When watching the tote bag switch from a solid color to stripes, our initial thought was the amount of money we’d save by no longer purchasing more than one of an item we love in multiple colors. While changing the design of the fabric or color doesn’t completely change the look of the bag, it does provide consumers the opportunity to get even more use out of it than they normally would — knowing they’ll be able to incorporate it into more outfits by customizing it. It can also help during those rare, but realistic, occurrences where you’re wearing the same outfit or item as someone else in the room.
The fabric is also washable — as long as you remove the detachable battery and connector, you’ll be good to go. But CREOL does recommend hanging it to dry rather than using the dryer. If there’s any wrinkles, you can iron it with a steam iron as well.
Wearing ChroMorphous technology
We were excited about the prospect of being able to switch up our wardrobe without having to buy more clothing, but it did leave us with one question — where do you place the battery while wearing the fabric? When it comes to a tote bag or backpack, the battery will sit in an inner pouch or pocket. The team wasn’t so sure when it came to a clothing items such as a dress, suggesting that it may sit on the bra strap but expressing that tests need to be done based on comfort. Then there’s also the possibility of wanting an even bigger battery to power a large item quickly. Questions such as these are what will most likely keep ChroMorphous technology from not hitting the consumer market until next year, as the team works to weed out consumer pain points.

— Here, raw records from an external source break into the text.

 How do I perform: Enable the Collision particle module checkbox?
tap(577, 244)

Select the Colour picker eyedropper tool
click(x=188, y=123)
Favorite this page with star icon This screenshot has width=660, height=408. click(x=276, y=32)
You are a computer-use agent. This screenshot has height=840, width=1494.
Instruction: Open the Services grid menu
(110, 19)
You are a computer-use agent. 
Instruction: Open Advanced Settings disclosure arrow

“Somebody had to take that step and bridge that gap between these scientific demos and an actual large scale … it’s now a real technology, not a scientific achievement. And our goal … is to have the designers — the actual producers of textile-based products for the market — be aware of it, and [think] of incorporating it into their product” Abourdaddy said.
While the future of ChroMorphous technology is still unclear, CREOL knows one thing is for certain — it’s officially ready for designers to start using it to produce clothing, accessories, and more. The technology is currently scalable at mass-production levels and doesn’t stop at clothing and accessorie — it can also be used for interior design such as furniture and fixed installations.